Task statement >>
Scan the entries below for "address" and copy each line that holds it.
--------------------------------
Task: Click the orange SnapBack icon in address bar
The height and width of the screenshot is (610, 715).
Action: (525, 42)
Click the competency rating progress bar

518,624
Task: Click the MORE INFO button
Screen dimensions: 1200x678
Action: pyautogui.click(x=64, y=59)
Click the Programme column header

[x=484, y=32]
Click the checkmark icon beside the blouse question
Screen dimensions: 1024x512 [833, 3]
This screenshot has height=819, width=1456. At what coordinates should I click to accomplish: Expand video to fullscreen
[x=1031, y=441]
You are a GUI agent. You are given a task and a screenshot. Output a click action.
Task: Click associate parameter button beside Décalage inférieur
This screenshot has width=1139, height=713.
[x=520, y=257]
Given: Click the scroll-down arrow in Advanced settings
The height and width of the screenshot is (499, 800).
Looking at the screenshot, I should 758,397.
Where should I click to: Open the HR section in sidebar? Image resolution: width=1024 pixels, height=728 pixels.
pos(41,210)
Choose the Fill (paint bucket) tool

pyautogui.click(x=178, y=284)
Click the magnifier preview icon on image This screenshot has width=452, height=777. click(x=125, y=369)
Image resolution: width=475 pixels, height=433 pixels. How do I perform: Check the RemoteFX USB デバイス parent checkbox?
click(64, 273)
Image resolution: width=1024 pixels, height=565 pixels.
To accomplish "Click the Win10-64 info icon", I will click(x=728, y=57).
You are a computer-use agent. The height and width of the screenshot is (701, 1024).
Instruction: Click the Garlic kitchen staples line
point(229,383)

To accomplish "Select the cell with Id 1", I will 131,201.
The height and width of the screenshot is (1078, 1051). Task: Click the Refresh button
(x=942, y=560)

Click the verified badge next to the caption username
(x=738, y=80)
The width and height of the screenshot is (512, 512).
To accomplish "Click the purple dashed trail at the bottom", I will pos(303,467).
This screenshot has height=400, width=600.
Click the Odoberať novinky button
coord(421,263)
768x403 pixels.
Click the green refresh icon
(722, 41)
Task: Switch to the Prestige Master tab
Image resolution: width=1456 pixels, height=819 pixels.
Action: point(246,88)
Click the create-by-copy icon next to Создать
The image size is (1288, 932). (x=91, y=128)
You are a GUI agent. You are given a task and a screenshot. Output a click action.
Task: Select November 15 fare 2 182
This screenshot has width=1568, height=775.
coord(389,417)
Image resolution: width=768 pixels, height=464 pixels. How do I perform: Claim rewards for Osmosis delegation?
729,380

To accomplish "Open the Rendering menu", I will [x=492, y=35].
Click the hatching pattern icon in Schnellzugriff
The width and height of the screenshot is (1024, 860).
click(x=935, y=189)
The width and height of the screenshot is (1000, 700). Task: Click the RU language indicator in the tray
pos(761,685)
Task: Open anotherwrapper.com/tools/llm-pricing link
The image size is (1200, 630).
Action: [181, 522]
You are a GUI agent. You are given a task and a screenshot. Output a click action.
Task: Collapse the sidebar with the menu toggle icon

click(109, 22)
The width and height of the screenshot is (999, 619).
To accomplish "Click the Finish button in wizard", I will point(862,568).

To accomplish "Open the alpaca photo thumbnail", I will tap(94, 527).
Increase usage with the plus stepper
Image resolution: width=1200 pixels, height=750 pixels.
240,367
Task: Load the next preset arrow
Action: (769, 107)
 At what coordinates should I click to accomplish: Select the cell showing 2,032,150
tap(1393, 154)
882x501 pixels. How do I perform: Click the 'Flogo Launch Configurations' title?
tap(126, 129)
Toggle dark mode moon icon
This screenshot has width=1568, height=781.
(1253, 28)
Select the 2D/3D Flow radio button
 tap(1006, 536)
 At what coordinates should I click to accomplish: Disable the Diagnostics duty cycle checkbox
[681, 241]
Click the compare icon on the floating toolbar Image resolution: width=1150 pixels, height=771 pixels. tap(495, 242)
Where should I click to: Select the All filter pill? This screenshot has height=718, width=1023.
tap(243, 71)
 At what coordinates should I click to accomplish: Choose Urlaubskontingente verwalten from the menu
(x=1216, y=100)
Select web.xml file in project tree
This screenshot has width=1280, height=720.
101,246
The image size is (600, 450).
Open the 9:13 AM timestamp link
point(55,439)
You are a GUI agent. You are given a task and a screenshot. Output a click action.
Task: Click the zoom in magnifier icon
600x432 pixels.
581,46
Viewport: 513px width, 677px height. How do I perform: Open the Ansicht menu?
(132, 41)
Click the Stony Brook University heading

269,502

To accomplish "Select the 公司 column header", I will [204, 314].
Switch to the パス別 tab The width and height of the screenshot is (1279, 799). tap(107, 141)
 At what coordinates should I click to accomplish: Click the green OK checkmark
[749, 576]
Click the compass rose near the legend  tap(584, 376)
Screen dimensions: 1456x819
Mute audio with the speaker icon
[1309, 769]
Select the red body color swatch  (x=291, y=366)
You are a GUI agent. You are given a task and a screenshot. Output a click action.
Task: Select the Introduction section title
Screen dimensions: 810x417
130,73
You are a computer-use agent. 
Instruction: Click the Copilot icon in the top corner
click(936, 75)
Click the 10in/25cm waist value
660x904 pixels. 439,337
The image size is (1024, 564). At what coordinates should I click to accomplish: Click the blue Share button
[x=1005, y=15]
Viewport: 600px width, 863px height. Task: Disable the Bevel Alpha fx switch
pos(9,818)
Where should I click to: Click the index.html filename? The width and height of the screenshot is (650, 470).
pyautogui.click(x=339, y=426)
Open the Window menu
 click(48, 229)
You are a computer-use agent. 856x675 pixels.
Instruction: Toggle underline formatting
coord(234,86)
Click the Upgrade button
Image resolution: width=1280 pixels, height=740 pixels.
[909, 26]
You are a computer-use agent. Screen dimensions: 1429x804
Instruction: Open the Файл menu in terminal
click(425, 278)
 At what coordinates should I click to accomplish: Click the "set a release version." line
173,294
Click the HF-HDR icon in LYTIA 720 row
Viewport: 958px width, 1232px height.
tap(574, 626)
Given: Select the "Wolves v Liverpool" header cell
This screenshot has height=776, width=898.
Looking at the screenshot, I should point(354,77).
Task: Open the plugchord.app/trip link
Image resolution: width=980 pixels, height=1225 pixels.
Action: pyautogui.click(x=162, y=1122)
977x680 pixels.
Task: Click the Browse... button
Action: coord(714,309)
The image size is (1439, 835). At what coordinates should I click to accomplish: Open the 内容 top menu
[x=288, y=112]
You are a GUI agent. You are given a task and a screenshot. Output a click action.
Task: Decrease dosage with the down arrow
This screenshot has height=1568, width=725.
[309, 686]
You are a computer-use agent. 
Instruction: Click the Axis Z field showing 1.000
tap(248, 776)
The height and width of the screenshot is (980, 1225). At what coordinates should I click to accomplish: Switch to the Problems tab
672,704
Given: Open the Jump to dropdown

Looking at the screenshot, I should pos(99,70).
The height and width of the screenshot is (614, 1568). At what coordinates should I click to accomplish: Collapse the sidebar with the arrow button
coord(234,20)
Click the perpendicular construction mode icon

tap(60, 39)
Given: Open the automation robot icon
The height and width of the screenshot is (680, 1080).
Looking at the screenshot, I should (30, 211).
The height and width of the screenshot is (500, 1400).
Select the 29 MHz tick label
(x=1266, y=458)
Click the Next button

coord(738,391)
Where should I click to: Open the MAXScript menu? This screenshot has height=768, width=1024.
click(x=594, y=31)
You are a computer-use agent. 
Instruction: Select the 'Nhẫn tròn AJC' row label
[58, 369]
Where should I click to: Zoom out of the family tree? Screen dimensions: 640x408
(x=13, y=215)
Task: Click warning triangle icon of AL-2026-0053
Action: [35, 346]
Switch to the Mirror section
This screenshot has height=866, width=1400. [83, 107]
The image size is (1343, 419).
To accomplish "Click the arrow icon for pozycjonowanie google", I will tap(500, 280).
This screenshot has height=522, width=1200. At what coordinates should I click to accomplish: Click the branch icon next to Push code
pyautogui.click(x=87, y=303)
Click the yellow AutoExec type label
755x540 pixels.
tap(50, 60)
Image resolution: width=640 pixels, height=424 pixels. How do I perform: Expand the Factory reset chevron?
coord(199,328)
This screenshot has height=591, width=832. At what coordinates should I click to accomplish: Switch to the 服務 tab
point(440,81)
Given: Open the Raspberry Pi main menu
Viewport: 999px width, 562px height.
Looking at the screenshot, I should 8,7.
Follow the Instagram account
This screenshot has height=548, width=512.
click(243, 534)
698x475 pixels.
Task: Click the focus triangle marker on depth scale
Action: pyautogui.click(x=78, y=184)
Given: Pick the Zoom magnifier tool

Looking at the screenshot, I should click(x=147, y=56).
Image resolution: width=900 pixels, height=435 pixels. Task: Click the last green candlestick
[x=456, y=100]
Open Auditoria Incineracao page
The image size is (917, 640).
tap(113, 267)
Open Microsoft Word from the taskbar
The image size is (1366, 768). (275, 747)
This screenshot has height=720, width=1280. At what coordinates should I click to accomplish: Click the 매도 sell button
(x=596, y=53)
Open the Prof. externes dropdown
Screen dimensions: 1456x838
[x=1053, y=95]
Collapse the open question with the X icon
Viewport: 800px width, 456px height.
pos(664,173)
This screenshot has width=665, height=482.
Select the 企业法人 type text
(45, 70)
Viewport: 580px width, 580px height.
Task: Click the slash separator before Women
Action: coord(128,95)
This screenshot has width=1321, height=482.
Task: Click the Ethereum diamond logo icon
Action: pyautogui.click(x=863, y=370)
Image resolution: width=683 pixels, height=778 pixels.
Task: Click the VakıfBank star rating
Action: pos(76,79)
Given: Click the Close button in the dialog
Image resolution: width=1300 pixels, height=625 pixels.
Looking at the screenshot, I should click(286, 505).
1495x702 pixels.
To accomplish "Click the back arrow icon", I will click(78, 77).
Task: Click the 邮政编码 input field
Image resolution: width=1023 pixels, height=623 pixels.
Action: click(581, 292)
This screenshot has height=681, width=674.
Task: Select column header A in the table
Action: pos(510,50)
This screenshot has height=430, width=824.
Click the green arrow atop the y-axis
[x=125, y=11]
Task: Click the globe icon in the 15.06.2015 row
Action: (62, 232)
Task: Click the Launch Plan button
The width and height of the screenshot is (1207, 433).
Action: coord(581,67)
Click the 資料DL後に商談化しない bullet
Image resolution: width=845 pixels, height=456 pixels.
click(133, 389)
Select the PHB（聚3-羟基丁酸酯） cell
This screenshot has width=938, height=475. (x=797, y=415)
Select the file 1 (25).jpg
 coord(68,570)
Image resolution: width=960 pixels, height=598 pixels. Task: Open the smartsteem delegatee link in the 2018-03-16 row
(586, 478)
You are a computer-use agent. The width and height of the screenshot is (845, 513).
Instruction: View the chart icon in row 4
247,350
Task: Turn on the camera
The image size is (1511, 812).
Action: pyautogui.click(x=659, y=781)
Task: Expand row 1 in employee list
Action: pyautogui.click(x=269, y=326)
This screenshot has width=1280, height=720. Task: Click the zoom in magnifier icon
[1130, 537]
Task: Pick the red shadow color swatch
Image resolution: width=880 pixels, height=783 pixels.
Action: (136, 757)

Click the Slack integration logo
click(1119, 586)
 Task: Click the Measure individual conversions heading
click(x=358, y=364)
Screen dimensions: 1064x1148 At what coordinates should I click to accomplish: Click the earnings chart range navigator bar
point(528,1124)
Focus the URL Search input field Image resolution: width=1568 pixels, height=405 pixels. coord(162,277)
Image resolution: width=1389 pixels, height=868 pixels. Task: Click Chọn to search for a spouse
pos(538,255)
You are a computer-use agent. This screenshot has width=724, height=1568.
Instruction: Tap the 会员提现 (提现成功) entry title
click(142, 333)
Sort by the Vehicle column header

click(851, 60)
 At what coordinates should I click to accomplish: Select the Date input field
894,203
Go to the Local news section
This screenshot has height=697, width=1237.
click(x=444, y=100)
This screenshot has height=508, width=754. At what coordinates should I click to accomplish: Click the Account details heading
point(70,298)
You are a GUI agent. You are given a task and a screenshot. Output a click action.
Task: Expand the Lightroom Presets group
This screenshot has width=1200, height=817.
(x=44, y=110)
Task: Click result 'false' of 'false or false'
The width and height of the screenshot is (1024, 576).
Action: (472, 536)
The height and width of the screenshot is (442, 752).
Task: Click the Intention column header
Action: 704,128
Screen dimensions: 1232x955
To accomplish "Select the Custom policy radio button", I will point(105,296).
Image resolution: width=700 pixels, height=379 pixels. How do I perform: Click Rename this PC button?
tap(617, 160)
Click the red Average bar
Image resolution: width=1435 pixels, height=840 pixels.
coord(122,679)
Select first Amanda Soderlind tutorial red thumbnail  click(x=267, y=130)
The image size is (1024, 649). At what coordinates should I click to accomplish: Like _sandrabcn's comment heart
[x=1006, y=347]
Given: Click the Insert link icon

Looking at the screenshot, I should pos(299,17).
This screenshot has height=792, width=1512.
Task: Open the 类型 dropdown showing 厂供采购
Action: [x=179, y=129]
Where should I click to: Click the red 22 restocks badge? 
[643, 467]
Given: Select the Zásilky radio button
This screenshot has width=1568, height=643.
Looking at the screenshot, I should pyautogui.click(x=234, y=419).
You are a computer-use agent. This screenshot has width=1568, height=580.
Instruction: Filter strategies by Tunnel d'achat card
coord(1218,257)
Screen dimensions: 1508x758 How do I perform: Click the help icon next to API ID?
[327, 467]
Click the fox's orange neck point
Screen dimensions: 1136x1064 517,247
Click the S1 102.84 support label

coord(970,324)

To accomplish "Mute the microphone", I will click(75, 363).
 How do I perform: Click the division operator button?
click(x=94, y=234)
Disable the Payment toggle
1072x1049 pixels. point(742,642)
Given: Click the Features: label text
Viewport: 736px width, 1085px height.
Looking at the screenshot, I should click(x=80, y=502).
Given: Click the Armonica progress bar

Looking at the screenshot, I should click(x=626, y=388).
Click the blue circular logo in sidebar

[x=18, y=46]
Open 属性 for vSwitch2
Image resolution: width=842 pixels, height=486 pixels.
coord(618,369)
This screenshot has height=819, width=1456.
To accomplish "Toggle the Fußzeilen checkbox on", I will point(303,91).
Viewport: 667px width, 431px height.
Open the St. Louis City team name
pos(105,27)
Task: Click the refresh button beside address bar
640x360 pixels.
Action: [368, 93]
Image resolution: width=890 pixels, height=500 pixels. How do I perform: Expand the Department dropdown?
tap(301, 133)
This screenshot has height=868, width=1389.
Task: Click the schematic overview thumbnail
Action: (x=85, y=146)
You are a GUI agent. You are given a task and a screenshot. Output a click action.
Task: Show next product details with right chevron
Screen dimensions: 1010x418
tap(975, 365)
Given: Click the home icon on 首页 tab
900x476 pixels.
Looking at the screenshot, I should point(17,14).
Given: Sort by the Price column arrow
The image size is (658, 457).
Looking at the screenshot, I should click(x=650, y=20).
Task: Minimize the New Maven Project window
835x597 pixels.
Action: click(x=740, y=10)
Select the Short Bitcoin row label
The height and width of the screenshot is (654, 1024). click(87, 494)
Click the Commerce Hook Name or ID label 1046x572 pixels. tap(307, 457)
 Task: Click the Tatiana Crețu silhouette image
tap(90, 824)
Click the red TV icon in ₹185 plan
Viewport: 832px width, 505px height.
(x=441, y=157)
--------------------------------
Answer section >>
Task: Click the orange SnapBack icon in address bar
Task: Click the refresh button beside address bar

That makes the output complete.